額装に挑戦!好きな写真や大切な物をもっと素敵に
額装職人の向井理依子さんに自宅でできる額縁を使った額装を教えてもらいました。写真や絵を飾る時、額にそのまま入れて飾るのもいいですが、ひと工夫することで、グンと作品の価値が上がります。
フランス額装の基本技術
フランス額装では、作品のまわりの「マット」と呼ばれる部分を装飾する技術が何十通りもあります。マットに水彩で色付けをしたり、マットの厚紙部分をカットして装飾するなど、組み合わせることでさまざまなデザインの額装ができます。
自宅で額装に挑戦
用意するもの
・額縁
・マット部分の台紙(1ミリの厚紙など)、額に入るサイズのものを用意
・マットを飾る色紙(和紙など)
※初めての方は、あまり薄い紙を使うとシワになって難しいので厚みのあるものがおすすめ
・水で薄めた木工用ボンド
・ボンドを塗るための刷毛
※今回はトールペイントの時に絵の具を塗るスポンジブラシを使用。なければボンドを薄く均等に塗れるものであればOK
・筆
※刷毛で塗れない部分を塗るためのもの
・定規、メジャー
・シャープペンシル
・カッター
・ヘラ(なくても可)
・マスキングテープ(額装用テープ)
1)
作品の見せたいサイズ(窓)を決めて、マット(台紙)の中心に窓を開ける。窓のサイズは、ポストカード(作品)の大きさより数ミリ小さめに。【上手にできるコツ】窓の位置は、マットの中心より数ミリ上にするとバランスよく見える。
2)
マットに窓の大きさを記入。ポストカードを当ててみて、窓のサイズがポストカードより小さくなっているか確認してから、切り取る。【上手にできるコツ】カッターは、一度に力を入れて切るのではなく、丁寧にラインを数回なぞって切るとキレイに切れる。
3)
マットに、マットのサイズより少し大きめの色紙を貼る。刷毛にしっかりとボンドを含ませて、マットにむらなく全面に均等に塗る。【上手にできるコツ】ボンドを塗るときは、下によごれてもいい紙などを引いて。塗るのはマットの方に。ボンドは、塗り残しやダマがあるとシワになるので注意。
4)
色紙を置いたら、内側から外に素早く伸ばす。色紙が水分を吸うとシワになりやすいので、素早く。
5)
指の腹で、折り目に型を付ける。マットの外側をちょうどのところで切り落とす。
6)
窓の部分は、窓の1.5センチ内側を切り、コーナーを45度にカットする。
7)
窓の部分の色紙をヘラで巻き込む。ヘラがない場合は、手でしっかりと抑える。
8)
折り曲げた紙ののりしろ部分をマットに記入し、マット部分に筆でボンドを塗る。塗り残しがないように端まで。
9)
ヘラや手で浮かないように抑えながら、コーナー部分もキレイに整える。
10)
窓にあわせてポストカードを配置し、マスキングテープで、ポストカードの上1か所をマットに留める。【上手にできるコツ】大きい作品でも小さい作品でも、飾っている時に、作品が環境の変化に対応できるように、マスキングテープを留めるのは一か所だけにする。
11)
額縁に入れて完成。今回教えていただいたのは、既存の額縁を使って額装する方法ですが、額の種類やマットのサイズ、色、素材によって、雰囲気が変わるので、いろいろチャレンジしてみてください。
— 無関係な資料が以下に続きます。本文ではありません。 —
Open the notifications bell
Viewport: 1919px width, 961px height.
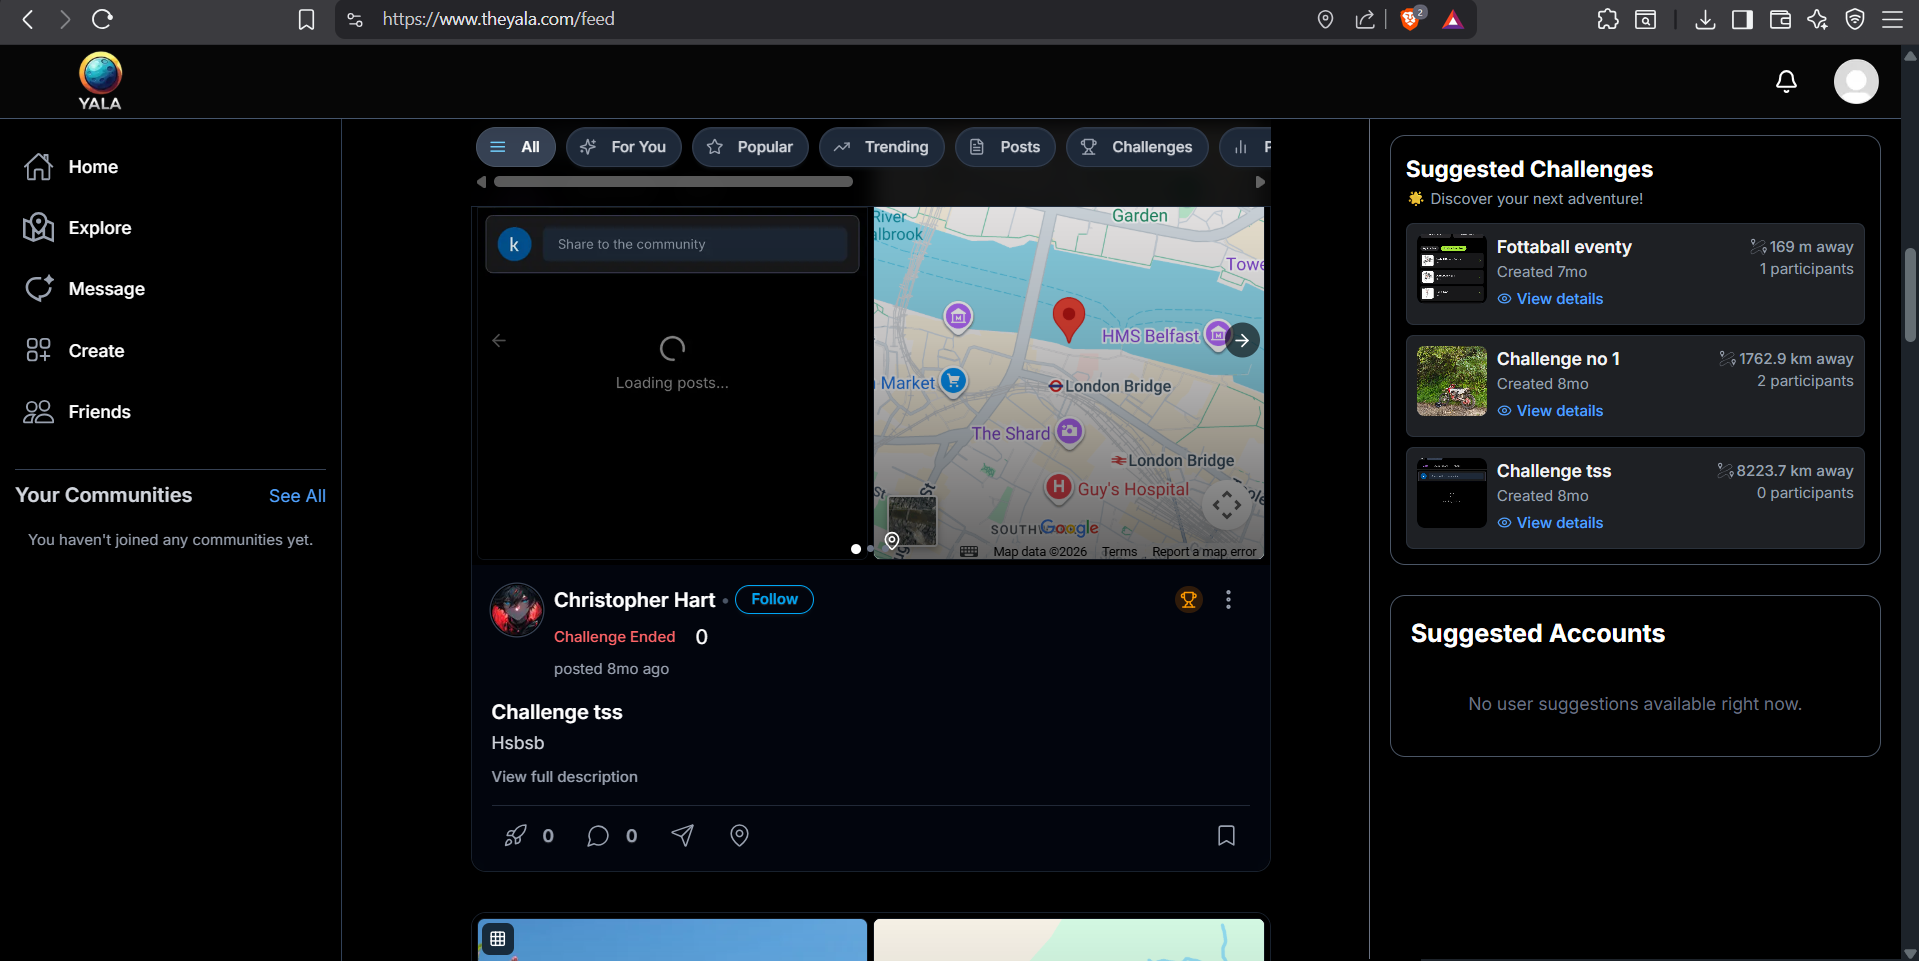(x=1786, y=81)
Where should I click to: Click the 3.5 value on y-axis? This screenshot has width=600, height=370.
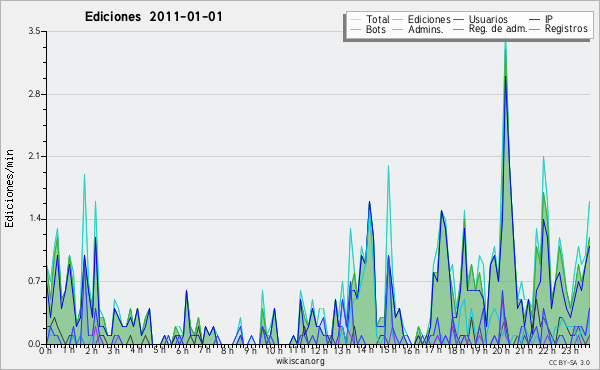coord(34,31)
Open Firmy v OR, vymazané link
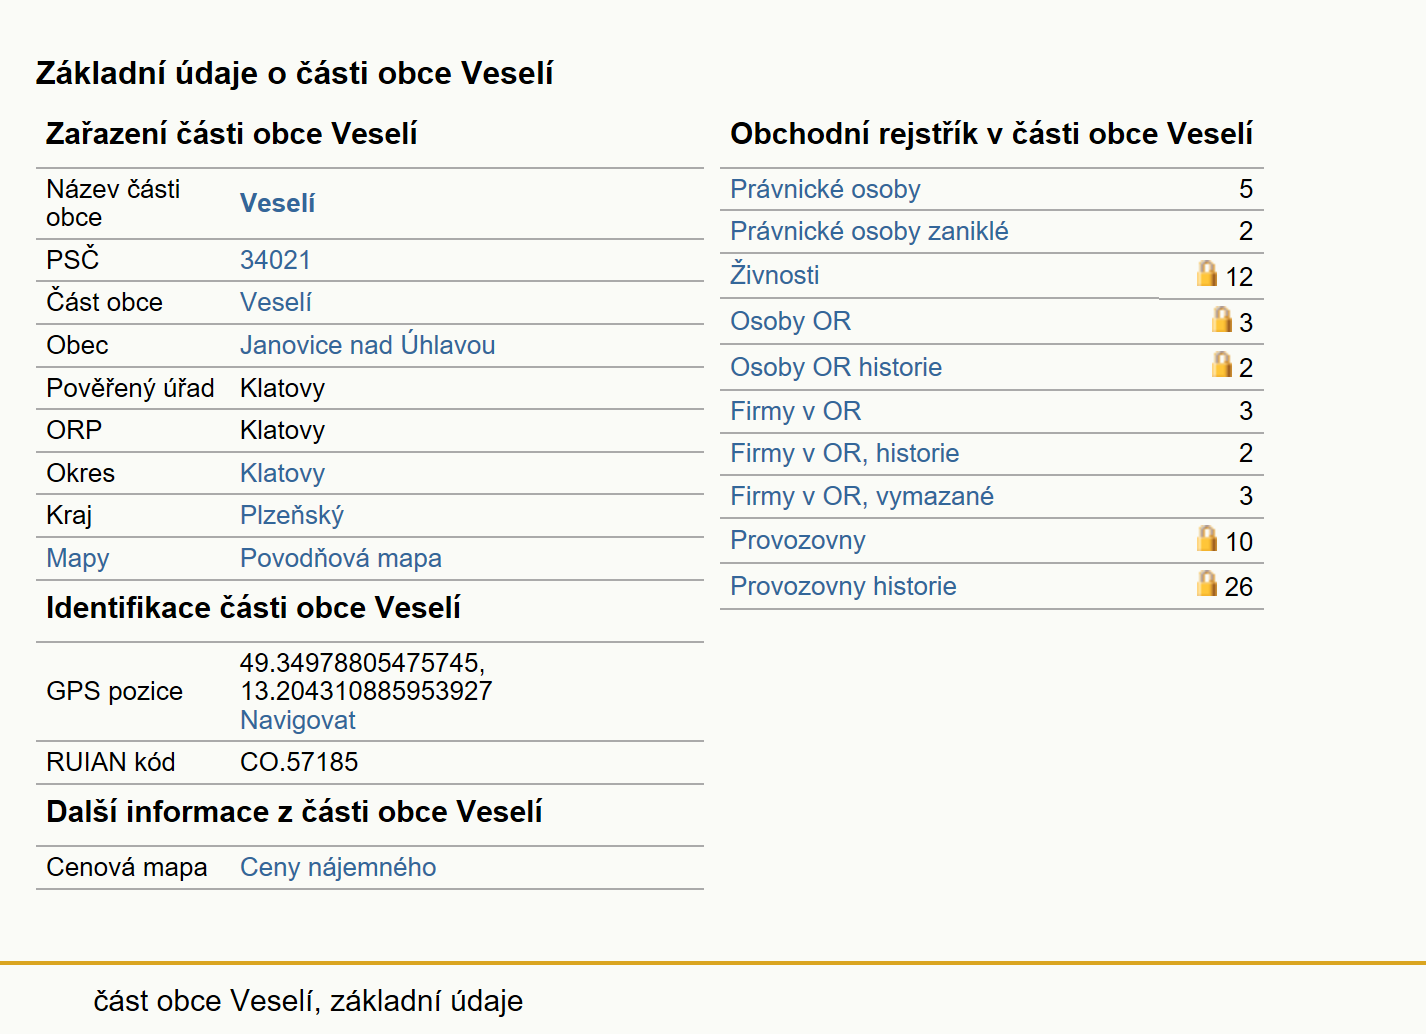 coord(862,496)
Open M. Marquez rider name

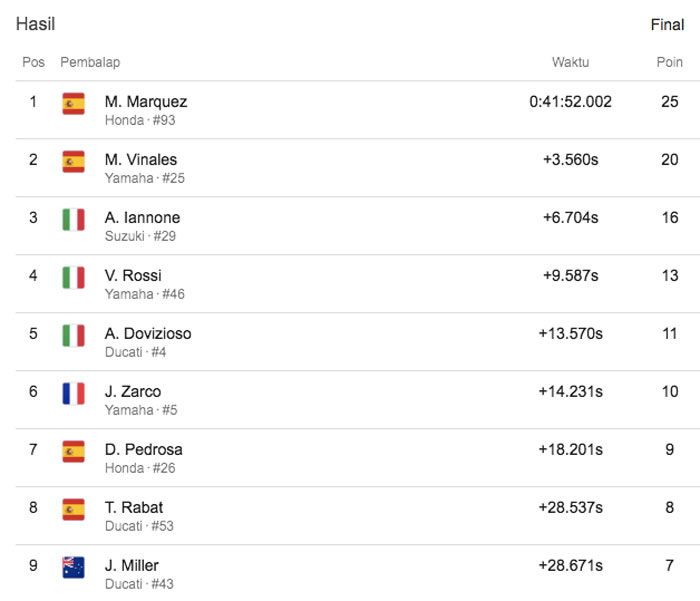[146, 102]
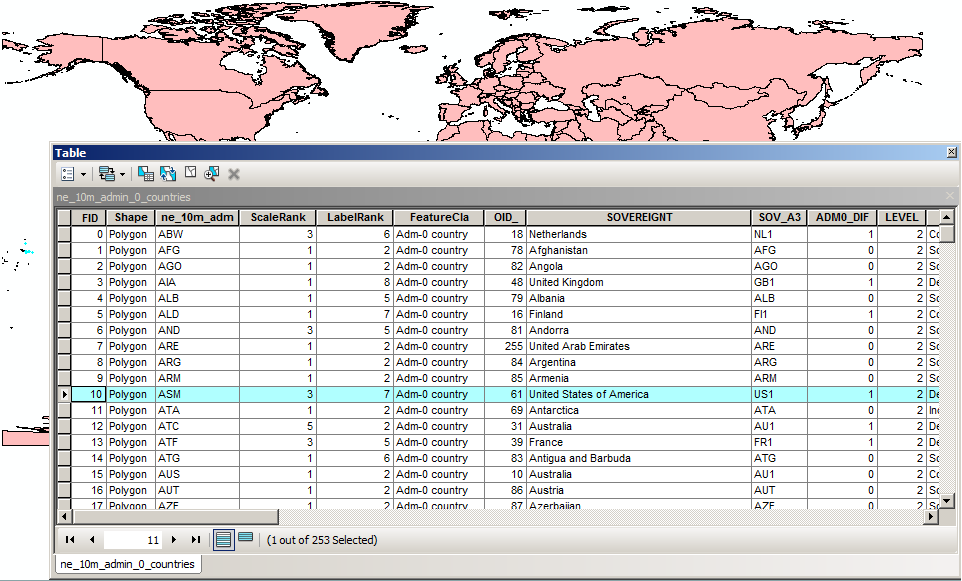Jump to the last record icon
This screenshot has width=962, height=581.
pyautogui.click(x=196, y=539)
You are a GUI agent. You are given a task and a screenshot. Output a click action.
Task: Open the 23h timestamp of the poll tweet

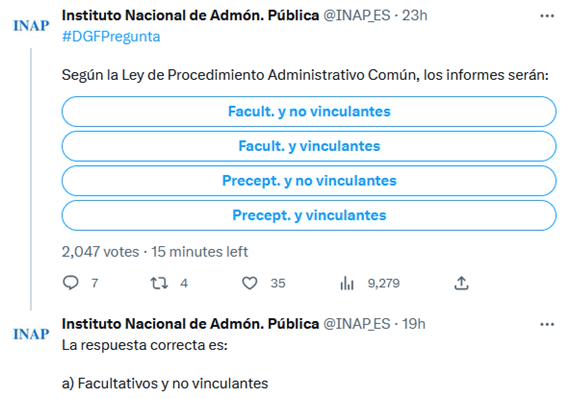pos(414,16)
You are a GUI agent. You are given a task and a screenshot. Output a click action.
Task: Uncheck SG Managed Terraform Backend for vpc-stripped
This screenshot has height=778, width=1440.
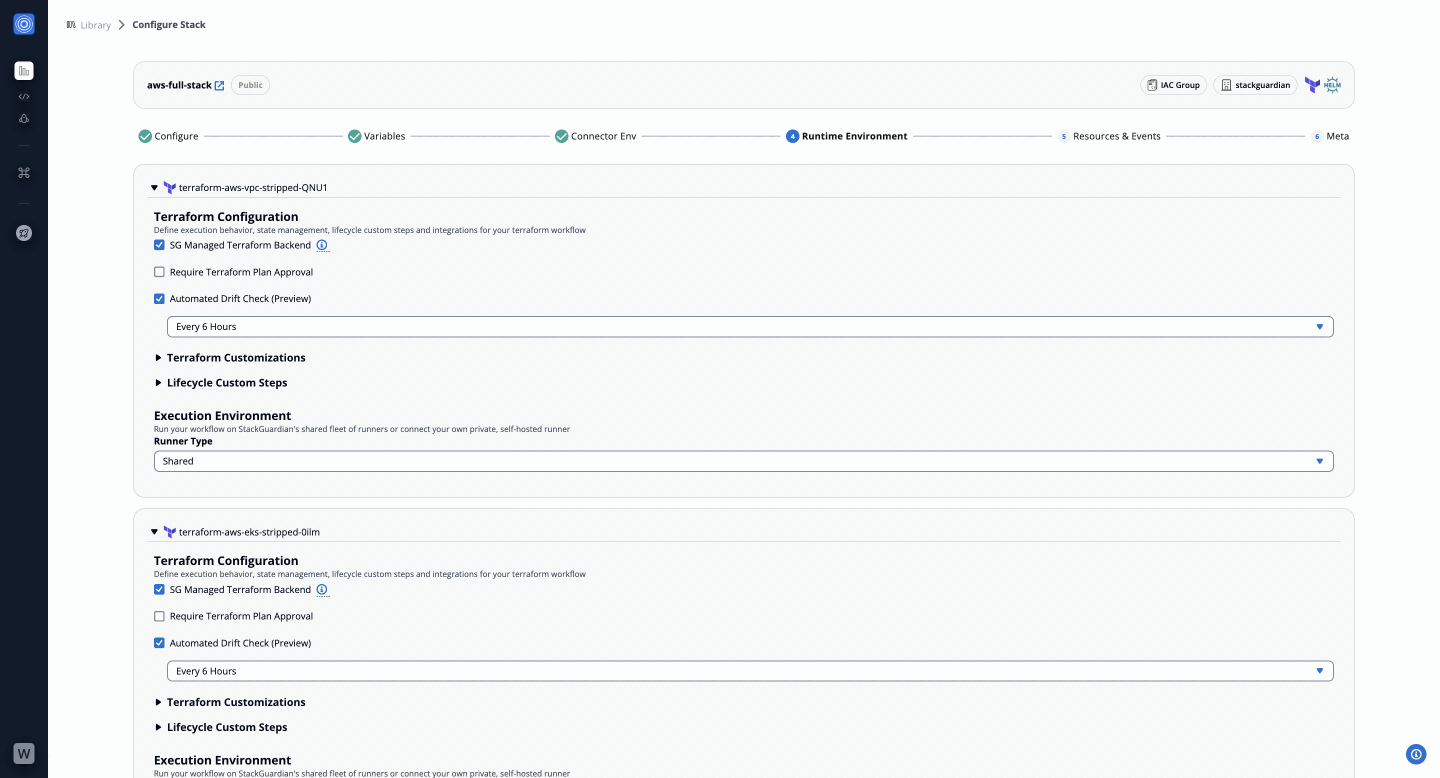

フランス額装には、額縁を使わずまわりを紙で仕上げるテクニックがある。同じ作品でも額装方法によって雰囲気が違うものになる。
額装職人。額装を学ぶために2001年に渡仏し、額装の学校で学びながら、額装店で修業、フランスの額装家の国家資格を取得する。帰国後は、額装会社に勤務し技術とともに提案力を磨く。独立後は、 芦屋にアトリエを構え、個展や注文制作、額装教室を開いている。